■ **Provided material**:
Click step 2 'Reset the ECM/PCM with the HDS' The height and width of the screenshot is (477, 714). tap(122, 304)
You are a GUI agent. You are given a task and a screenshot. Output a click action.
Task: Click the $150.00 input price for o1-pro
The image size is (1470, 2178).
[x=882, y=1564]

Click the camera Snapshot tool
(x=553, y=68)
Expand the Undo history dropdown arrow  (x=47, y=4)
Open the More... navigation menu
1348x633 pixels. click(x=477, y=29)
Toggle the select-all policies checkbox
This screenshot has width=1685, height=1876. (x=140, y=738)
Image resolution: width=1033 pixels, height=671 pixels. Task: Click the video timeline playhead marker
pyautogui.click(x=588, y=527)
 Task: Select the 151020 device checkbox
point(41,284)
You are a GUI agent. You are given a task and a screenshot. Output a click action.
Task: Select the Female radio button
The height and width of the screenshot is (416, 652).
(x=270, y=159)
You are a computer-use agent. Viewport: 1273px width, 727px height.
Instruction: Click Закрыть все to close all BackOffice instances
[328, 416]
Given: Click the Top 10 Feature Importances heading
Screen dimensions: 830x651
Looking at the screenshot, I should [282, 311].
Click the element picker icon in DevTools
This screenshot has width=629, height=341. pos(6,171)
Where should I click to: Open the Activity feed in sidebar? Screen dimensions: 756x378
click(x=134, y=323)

■ **Your assignment**:
Your answer should be the lines from the one that contains "You are a computer-use" through the last line of the material, copied exactly.

■ **Result**:
You are a computer-use agent. Viewport: 1273px width, 727px height.
Instruction: Click Закрыть все to close all BackOffice instances
[328, 416]
Given: Click the Top 10 Feature Importances heading
Screen dimensions: 830x651
Looking at the screenshot, I should [282, 311].
Click the element picker icon in DevTools
This screenshot has width=629, height=341. pos(6,171)
Where should I click to: Open the Activity feed in sidebar? Screen dimensions: 756x378
click(x=134, y=323)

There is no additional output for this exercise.